== Activity ==
Restate word for word the lines below that run from the one holding "This screenshot has width=1276, height=681." through the one holding "the column layout", inclusive. Pictures don't belong in the copy.

==== Information supplied ====

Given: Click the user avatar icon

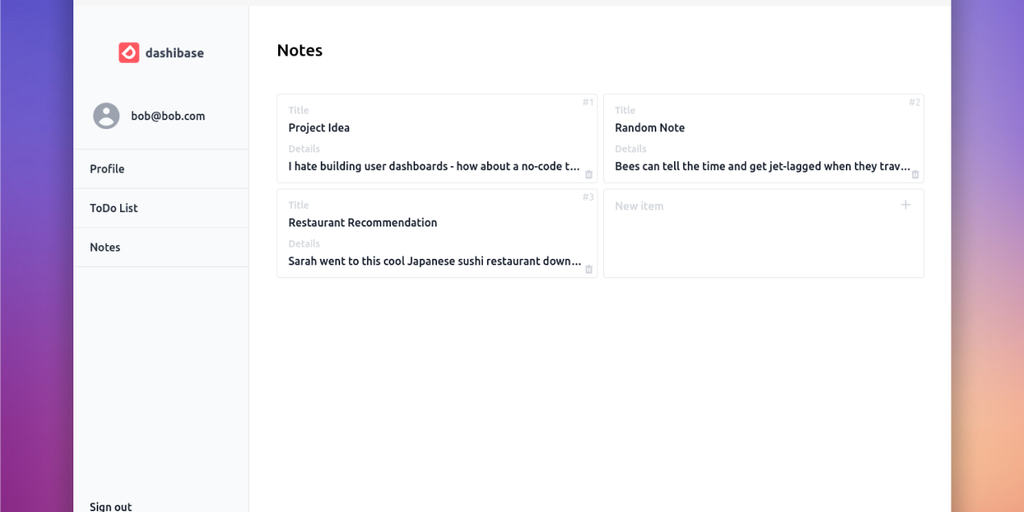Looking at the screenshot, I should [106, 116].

====
==== Information supplied ====

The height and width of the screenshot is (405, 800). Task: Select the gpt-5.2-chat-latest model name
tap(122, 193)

====
==== Information supplied ====

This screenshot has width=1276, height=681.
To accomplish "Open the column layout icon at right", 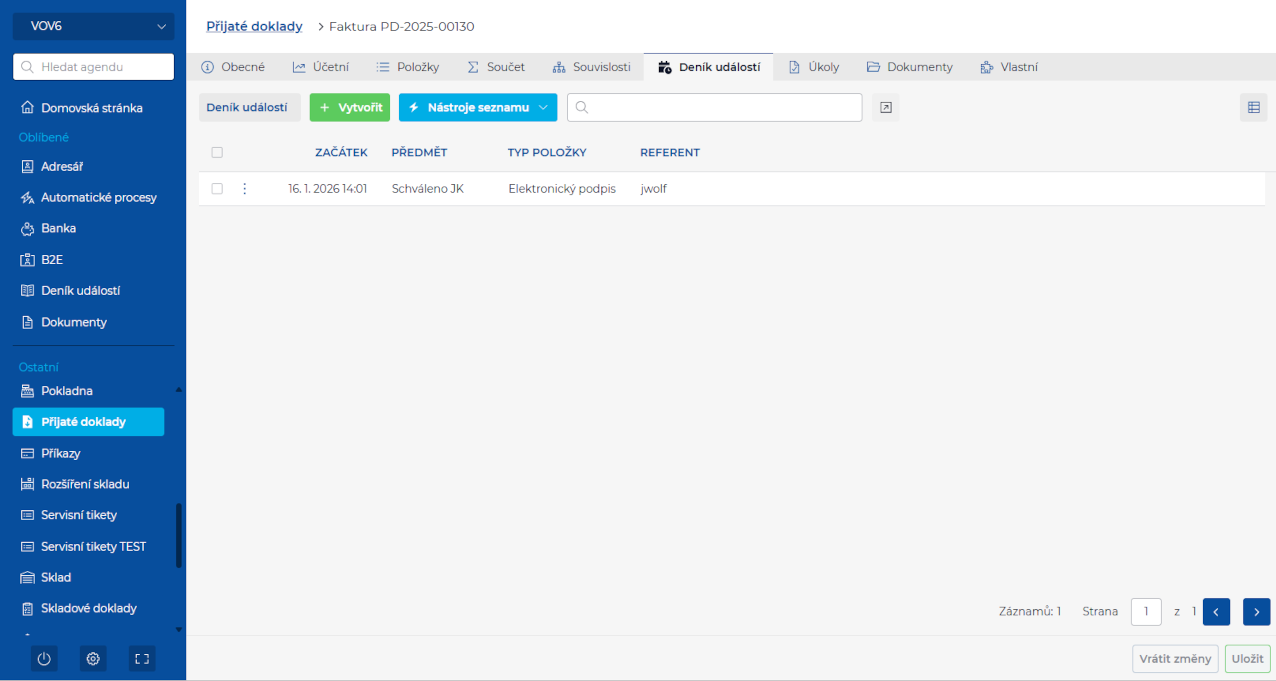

====

== Answer section ==
This screenshot has width=1276, height=681.
To accomplish "Open the column layout icon at right", 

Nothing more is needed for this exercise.